在氢经济的背景下, 氨分解在制氢中起着重要作用. 铁基催化剂因价格低廉且活性适中而备受欢迎, 对大规模应用具有吸引力. 然而, 铁基催化剂向更高活性Fe_xN物种的转化较慢, 导致诱导期延长. 为了解决该问题, 本文研究了在氨分解中添加Pt对Fe_xN形成的影响. 结果表明, 即使添加少量(0.1 wt%)Pt, 也能显著提高Fe_xN的形成速率, 使其增加3倍以上. Pt通过反溢流促进H₂脱附, 相反, 反溢流暴露出更多发生氮化的Fe表面位点, 导致Fe_xN的形成. 高角度环形暗场扫描透射电子显微镜、X射线衍射和原位X射线吸收光谱表征揭示了Fe₂N活性物质的形成. H₂程序升温脱附、H₂程序升温还原和原位X射线吸收谱证实了氢反溢流和溢流效应的存在. 总之, 本文加深了对铁催化剂在氨分解中活性物种形成机制的理解, 为提高其催化性能提供了一个简单策略.

关键词: 氨分解, 氮化铁, 氮化, Pt促进, 氢反溢流

Abstract:

Ammonia decomposition plays an important role in hydrogen production, especially in the context of a hydrogen economy. Fe-based catalysts are a popular choice due to their affordability and moderate activity, making them attractive for large-scale applications. However, the transformation of Fe-based catalysts into more active Fe_xN species can be slow, resulting in a prolonged induction period. To address this issue, we investigated the effects of Pt addition on Fe_xN formation in ammonia decomposition. Our results show that even a slight Pt addition significantly enhances the Fe_xN formation rate, increasing it over threefold. Pt aids in H₂ desorption via reverse spillover, which, in turn, exposes more Fe surface sites where nitridation occurs, leading to the formation of iron nitride. Characterization via High-angle annular dark-field imaging scanning transmission electron microscopy, X-ray diffraction, and in situ X-ray absorption spectroscopy (XAS) revealed the formation of Fe₂N as active species, whereas temperature-programmed hydrogen desorption, temperature-programmed reduction by hydrogen, and in situ XAS supported the existence of H reverse spillover and spillover effects. Overall, our study provides an improved understanding of the active species formation mechanism of Fe catalysts in ammonia decomposition and offers a simple strategy for improving their catalytic performance.

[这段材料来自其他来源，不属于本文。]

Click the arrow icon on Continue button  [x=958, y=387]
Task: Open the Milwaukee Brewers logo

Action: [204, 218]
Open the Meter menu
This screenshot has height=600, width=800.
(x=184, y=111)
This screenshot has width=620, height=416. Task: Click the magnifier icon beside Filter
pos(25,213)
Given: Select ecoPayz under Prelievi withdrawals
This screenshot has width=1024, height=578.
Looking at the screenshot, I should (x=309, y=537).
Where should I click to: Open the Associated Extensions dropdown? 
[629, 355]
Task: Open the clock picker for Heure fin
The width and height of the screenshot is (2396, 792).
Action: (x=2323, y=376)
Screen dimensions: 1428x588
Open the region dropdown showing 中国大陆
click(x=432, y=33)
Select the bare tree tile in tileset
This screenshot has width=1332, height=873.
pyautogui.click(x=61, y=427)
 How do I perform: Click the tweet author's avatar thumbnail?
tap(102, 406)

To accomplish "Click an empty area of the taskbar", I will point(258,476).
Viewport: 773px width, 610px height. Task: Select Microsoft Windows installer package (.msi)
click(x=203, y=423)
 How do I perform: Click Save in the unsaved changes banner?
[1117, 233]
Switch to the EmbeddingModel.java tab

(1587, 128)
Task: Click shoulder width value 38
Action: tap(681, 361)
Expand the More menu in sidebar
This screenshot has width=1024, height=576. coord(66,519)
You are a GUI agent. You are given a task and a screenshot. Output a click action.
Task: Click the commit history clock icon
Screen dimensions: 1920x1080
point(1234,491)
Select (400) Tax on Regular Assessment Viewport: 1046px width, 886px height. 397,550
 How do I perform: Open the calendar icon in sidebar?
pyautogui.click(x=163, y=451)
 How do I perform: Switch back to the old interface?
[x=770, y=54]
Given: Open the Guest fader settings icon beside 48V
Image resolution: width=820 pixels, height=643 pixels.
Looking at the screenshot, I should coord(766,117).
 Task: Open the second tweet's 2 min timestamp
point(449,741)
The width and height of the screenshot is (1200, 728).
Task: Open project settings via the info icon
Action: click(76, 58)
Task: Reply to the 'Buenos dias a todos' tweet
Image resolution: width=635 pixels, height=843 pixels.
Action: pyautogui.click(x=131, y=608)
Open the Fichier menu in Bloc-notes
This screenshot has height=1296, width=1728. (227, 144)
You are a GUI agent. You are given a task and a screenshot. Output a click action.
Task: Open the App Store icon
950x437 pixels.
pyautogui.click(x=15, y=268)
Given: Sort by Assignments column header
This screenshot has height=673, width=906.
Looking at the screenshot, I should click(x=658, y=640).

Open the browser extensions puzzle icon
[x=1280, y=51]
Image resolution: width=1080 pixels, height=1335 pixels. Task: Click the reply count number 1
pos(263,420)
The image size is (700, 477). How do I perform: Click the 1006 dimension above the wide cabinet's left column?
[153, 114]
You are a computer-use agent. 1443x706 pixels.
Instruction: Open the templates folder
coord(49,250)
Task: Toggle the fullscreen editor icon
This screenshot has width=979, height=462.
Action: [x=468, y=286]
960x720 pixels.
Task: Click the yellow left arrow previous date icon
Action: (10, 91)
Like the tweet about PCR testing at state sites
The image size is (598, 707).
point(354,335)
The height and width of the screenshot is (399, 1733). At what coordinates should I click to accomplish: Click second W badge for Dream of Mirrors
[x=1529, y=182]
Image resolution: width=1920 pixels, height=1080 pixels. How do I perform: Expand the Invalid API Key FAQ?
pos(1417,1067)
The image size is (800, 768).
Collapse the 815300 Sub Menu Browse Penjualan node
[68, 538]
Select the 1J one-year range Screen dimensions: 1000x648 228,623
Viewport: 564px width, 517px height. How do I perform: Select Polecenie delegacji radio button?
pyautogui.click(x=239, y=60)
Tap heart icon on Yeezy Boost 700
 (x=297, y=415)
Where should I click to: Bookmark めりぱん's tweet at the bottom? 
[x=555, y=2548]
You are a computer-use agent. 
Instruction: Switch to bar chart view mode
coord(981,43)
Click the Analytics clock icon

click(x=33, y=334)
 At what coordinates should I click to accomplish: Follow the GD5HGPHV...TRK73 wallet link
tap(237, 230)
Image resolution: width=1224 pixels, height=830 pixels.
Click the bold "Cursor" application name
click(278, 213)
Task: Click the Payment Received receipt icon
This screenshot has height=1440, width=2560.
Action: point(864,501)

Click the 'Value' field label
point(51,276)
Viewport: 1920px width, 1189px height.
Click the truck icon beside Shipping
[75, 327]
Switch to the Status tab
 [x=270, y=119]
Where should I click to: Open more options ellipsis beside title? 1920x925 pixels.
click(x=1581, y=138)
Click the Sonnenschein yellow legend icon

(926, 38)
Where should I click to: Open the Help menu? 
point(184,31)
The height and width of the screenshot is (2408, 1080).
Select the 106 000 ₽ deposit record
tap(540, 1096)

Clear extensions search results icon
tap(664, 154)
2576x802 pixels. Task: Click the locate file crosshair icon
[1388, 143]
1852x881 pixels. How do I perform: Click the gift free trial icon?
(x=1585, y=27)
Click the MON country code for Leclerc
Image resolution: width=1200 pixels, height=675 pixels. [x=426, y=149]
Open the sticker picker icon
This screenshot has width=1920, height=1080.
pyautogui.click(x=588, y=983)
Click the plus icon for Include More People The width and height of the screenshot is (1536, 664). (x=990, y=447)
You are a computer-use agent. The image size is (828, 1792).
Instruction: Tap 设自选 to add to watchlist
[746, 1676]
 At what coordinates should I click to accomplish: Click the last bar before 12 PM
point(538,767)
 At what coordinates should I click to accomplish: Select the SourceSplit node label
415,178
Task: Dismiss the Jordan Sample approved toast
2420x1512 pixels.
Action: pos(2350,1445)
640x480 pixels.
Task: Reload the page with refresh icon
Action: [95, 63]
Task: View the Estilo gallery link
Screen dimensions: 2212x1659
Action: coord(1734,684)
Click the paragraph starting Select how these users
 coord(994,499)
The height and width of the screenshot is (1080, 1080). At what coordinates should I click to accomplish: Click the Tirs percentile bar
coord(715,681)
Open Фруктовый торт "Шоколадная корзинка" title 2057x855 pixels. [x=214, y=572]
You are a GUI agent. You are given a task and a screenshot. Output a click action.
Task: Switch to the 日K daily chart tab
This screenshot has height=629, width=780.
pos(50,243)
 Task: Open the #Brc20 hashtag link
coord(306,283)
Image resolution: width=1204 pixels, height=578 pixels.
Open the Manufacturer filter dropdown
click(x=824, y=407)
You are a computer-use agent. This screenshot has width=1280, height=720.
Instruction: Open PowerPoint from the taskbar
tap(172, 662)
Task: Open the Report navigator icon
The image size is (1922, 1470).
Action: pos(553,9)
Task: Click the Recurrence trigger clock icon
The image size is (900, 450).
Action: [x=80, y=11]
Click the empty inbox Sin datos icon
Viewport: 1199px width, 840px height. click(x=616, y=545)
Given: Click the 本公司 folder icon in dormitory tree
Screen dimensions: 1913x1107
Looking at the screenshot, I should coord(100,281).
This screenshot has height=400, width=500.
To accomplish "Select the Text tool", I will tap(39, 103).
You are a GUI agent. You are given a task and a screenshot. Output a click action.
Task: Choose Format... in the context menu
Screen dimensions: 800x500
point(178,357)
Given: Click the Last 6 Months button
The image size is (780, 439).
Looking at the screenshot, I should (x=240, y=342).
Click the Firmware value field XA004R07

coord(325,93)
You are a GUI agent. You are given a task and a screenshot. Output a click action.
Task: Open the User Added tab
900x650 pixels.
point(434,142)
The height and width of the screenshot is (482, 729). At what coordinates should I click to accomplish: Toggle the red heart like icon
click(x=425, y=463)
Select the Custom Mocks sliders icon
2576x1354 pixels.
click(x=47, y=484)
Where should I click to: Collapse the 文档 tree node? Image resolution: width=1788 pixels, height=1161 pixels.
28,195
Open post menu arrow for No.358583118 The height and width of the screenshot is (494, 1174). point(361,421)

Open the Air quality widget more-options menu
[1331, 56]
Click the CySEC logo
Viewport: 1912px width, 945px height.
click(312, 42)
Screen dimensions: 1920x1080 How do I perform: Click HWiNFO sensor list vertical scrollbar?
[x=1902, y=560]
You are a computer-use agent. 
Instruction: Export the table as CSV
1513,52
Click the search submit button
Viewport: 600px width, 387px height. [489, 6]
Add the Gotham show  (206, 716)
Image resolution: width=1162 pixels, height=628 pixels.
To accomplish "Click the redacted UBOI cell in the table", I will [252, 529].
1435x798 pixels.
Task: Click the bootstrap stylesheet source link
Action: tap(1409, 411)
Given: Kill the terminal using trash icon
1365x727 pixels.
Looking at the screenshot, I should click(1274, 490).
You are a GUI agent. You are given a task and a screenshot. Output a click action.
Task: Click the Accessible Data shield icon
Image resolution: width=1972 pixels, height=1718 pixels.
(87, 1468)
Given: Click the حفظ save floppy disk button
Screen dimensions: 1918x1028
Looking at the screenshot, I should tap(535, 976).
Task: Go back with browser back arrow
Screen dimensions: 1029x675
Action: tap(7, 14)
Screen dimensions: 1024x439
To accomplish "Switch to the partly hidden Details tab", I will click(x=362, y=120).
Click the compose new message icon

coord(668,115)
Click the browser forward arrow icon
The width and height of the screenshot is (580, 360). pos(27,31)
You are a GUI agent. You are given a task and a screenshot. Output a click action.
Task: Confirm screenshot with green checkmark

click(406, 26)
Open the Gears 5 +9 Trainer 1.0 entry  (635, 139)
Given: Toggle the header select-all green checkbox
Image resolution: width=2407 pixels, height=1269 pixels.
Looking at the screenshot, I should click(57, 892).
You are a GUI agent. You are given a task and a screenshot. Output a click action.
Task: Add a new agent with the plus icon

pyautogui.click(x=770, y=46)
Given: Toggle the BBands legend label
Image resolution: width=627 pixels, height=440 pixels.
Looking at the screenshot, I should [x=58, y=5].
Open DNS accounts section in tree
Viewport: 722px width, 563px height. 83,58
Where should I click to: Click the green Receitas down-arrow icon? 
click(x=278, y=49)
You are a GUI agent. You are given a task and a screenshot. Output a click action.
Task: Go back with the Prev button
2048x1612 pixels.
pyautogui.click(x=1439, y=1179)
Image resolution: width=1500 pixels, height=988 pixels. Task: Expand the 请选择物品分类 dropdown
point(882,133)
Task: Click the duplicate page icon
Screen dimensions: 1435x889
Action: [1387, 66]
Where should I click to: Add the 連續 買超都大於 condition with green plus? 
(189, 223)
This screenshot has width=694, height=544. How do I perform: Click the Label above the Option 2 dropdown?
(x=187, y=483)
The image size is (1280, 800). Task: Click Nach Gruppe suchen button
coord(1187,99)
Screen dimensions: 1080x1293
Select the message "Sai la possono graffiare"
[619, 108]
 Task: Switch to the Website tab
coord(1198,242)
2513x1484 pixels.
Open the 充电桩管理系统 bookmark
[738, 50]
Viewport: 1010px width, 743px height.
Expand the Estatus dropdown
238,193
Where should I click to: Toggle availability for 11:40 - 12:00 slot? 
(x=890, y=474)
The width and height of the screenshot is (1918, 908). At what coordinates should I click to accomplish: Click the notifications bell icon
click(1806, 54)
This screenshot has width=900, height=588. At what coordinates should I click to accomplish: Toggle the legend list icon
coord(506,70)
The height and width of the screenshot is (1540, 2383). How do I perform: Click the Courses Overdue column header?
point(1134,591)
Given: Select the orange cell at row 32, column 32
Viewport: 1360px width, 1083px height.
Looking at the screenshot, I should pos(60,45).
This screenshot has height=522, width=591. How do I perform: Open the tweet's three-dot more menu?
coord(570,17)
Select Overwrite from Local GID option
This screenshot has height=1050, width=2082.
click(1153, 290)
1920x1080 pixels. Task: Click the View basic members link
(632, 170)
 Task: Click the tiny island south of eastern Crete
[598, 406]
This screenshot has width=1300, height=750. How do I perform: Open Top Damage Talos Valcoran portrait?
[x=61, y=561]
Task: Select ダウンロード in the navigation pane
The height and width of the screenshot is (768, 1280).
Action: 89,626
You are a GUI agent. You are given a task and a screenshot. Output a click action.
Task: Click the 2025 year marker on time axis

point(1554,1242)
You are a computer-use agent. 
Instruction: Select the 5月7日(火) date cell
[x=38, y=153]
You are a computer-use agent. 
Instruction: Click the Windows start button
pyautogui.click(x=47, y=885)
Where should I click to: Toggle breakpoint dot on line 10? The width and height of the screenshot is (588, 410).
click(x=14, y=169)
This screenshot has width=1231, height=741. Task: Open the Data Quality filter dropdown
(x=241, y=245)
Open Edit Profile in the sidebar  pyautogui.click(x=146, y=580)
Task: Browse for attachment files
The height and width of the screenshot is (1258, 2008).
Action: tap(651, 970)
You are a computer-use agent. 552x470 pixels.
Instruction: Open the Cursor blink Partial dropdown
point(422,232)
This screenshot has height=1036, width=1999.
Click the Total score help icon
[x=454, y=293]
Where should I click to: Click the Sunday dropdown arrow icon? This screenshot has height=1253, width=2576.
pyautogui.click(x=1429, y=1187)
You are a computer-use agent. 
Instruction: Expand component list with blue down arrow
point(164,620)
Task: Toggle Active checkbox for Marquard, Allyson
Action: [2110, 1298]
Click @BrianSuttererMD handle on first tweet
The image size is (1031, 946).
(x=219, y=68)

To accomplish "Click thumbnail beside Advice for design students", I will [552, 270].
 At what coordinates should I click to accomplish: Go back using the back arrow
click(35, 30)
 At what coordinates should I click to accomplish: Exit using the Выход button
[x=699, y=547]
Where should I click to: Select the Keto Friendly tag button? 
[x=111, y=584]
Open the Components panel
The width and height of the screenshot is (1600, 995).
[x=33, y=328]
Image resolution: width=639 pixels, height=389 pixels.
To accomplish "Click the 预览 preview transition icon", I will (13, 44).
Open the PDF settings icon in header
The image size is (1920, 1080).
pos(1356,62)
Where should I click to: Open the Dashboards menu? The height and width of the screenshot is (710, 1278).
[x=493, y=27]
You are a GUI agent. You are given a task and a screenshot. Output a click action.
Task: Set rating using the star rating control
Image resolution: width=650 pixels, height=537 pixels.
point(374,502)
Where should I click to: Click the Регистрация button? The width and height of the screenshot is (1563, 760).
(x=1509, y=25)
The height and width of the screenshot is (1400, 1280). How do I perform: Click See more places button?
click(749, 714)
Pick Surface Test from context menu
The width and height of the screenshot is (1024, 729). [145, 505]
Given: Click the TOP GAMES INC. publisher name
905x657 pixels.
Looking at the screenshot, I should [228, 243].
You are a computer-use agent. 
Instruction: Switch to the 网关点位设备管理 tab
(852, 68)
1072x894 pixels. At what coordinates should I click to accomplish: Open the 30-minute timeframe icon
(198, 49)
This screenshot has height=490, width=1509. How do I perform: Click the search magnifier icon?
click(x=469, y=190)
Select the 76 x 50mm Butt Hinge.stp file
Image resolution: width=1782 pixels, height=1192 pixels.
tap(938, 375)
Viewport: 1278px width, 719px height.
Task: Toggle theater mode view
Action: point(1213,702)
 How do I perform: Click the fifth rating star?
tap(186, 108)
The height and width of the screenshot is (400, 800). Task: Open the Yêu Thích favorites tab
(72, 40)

Key words: Ammonia decomposition, Iron nitride, Nitridation, Pt promotion, H reverse spillover

Keshia Saradima Indriadi, 韩沛杰, 丁世鹏, 姚冰清, Shinya Furukawa, 何迁, 颜宁. 高分散的Pt促进氨分解中活性Fe_xN的形成[J]. 催化学报, 2023, 50: 297-305.

Keshia Saradima Indriadi, Peijie Han, Shipeng Ding, Bingqing Yao, Shinya Furukawa, Qian He, Ning Yan. Highly dispersed Pt boosts active Fe_xN formation in ammonia decomposition[J]. Chinese Journal of Catalysis, 2023, 50: 297-305.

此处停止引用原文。